(Data drawn from a collection)
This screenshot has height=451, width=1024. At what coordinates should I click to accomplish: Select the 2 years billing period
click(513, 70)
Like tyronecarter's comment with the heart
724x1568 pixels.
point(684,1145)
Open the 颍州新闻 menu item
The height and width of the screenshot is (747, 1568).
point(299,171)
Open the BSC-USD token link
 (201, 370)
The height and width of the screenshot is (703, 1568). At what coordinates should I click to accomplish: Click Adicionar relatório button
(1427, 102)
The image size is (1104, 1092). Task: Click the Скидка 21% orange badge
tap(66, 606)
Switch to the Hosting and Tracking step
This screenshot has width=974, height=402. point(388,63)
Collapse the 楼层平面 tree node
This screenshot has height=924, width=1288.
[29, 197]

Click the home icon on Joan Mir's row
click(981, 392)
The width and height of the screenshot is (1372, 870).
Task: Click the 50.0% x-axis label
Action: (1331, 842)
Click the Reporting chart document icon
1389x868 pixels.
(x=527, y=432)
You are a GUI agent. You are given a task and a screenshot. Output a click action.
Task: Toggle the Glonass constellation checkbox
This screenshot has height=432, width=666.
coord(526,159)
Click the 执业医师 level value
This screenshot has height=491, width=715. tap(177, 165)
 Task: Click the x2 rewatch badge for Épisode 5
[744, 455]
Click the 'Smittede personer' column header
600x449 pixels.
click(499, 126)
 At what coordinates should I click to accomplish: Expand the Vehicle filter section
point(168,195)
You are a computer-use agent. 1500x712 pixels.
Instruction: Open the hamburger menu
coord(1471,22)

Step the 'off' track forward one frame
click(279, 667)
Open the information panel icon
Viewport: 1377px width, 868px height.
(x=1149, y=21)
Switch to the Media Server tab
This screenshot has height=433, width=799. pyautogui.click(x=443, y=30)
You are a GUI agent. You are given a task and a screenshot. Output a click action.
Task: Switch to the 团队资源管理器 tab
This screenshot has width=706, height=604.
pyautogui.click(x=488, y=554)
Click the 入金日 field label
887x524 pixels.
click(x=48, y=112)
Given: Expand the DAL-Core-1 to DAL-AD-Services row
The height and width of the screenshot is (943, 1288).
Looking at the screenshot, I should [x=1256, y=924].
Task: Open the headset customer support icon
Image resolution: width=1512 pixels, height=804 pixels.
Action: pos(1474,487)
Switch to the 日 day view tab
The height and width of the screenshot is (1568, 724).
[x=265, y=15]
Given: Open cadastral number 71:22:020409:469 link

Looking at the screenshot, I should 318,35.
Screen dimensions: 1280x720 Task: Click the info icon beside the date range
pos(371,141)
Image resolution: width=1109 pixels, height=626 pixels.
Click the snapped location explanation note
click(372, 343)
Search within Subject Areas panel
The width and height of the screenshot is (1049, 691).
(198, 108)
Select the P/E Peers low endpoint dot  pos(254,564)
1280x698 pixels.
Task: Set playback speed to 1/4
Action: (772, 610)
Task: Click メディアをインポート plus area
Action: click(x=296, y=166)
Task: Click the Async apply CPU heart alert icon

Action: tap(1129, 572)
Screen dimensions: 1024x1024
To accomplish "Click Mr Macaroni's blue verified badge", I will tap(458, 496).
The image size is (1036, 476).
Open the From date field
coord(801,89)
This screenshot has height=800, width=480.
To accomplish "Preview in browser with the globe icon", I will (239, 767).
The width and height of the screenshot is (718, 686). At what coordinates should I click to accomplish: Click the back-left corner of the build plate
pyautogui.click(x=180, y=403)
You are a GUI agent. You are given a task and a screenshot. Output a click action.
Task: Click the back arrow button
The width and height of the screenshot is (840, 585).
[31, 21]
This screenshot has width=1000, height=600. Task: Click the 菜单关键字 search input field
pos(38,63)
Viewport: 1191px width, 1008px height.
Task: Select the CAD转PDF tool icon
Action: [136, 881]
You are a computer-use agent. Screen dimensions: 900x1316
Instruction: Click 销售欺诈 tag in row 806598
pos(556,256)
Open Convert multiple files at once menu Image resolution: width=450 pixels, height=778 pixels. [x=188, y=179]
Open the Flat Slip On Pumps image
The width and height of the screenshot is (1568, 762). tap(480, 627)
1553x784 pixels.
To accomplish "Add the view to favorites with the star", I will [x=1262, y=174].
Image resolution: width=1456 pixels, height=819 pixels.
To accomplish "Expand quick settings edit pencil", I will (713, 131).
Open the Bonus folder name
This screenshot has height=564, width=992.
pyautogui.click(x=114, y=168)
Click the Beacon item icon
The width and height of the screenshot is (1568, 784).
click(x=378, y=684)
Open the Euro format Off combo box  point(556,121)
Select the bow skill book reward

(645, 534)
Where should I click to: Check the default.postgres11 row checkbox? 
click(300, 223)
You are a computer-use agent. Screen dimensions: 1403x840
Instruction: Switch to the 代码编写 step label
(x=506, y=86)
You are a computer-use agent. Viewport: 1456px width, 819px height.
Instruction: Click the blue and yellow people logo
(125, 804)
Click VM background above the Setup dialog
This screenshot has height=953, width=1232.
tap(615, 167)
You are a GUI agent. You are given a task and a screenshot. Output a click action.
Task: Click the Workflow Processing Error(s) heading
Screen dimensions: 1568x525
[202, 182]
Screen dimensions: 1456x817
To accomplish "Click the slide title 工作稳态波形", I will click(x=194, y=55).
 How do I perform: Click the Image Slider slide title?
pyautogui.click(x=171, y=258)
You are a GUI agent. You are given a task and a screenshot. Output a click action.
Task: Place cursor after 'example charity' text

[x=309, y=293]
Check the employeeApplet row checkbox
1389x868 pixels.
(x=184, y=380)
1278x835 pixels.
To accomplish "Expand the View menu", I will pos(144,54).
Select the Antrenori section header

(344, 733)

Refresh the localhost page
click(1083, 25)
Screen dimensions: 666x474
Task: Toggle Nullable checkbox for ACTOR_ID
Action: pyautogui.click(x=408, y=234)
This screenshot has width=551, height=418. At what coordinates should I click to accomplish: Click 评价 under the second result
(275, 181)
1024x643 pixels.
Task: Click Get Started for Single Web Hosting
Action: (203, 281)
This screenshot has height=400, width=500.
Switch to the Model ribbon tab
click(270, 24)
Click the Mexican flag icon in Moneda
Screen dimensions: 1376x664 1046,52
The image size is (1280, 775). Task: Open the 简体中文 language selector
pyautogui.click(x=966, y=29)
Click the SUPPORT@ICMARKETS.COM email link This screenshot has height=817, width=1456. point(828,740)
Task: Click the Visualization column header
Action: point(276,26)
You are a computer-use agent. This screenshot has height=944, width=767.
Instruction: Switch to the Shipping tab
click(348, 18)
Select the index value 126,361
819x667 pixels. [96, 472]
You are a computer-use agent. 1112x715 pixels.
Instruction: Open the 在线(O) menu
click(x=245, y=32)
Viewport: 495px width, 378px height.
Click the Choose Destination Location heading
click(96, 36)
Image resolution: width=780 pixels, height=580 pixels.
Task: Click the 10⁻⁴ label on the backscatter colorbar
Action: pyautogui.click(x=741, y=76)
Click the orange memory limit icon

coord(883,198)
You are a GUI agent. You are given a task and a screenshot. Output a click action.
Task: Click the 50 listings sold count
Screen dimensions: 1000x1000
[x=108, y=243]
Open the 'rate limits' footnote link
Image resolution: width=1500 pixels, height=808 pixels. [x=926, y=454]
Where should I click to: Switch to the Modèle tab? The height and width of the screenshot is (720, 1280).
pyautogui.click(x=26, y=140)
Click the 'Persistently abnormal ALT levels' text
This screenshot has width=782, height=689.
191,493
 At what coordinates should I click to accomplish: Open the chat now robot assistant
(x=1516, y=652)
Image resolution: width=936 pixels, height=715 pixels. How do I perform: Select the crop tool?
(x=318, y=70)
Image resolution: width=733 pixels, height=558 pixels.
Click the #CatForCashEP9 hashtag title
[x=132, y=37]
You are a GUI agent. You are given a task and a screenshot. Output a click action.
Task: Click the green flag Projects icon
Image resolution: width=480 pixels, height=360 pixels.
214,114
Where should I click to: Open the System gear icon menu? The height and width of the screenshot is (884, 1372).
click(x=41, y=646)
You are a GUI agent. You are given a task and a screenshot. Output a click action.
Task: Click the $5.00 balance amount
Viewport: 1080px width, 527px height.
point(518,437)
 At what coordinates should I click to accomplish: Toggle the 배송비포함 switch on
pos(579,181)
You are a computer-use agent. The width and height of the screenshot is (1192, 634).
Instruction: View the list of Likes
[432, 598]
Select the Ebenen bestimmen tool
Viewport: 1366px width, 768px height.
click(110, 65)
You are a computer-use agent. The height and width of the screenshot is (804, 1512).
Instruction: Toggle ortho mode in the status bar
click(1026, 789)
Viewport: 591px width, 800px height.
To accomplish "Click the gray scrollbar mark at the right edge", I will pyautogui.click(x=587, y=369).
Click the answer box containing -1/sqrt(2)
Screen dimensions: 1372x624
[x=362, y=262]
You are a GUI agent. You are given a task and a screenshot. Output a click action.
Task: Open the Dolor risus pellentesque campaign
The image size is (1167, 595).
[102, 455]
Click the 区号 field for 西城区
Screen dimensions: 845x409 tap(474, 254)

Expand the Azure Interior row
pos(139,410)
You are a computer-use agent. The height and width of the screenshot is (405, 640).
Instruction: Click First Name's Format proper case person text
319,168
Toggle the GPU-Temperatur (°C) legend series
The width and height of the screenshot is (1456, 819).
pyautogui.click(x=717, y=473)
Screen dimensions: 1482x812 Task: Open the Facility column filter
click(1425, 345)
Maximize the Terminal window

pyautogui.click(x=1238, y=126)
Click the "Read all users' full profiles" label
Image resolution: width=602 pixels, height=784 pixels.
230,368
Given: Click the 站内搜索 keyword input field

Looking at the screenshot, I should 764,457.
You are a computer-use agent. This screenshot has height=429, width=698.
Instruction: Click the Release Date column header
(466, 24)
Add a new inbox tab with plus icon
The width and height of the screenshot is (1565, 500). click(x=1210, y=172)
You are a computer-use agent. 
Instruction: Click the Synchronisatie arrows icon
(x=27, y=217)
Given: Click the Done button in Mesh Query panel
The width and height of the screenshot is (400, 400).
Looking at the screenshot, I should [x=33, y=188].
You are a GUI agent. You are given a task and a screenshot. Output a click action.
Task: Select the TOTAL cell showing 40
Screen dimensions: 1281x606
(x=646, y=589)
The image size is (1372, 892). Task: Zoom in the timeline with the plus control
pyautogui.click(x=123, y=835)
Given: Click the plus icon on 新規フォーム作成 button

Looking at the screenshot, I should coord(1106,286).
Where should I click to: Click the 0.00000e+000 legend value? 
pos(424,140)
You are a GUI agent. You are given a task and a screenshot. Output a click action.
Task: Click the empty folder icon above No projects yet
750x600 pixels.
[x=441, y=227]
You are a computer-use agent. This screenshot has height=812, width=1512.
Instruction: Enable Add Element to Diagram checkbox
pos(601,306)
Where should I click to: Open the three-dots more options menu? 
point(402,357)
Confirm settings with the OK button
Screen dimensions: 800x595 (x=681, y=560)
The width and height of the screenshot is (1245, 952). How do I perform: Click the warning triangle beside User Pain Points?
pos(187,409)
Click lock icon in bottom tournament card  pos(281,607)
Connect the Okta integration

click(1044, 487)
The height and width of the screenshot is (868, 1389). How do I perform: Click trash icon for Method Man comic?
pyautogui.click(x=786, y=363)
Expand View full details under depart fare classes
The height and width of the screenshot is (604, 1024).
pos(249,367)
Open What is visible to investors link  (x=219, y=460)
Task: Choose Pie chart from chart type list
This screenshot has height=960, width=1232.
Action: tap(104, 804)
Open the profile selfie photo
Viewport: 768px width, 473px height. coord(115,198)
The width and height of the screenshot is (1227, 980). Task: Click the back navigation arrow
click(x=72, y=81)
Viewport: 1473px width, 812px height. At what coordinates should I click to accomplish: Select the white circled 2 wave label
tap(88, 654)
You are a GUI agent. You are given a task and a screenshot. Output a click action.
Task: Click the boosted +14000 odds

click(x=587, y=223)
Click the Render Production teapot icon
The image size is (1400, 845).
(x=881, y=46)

### What this task involves:
Reproduce the items word for word, starting with the line that contains "Viewport: 1473px width, 812px" and continuing through the final line of the items.

### Answer to this task:
Viewport: 1473px width, 812px height. At what coordinates should I click to accomplish: Select the white circled 2 wave label
tap(88, 654)
You are a GUI agent. You are given a task and a screenshot. Output a click action.
Task: Click the boosted +14000 odds

click(x=587, y=223)
Click the Render Production teapot icon
The image size is (1400, 845).
(x=881, y=46)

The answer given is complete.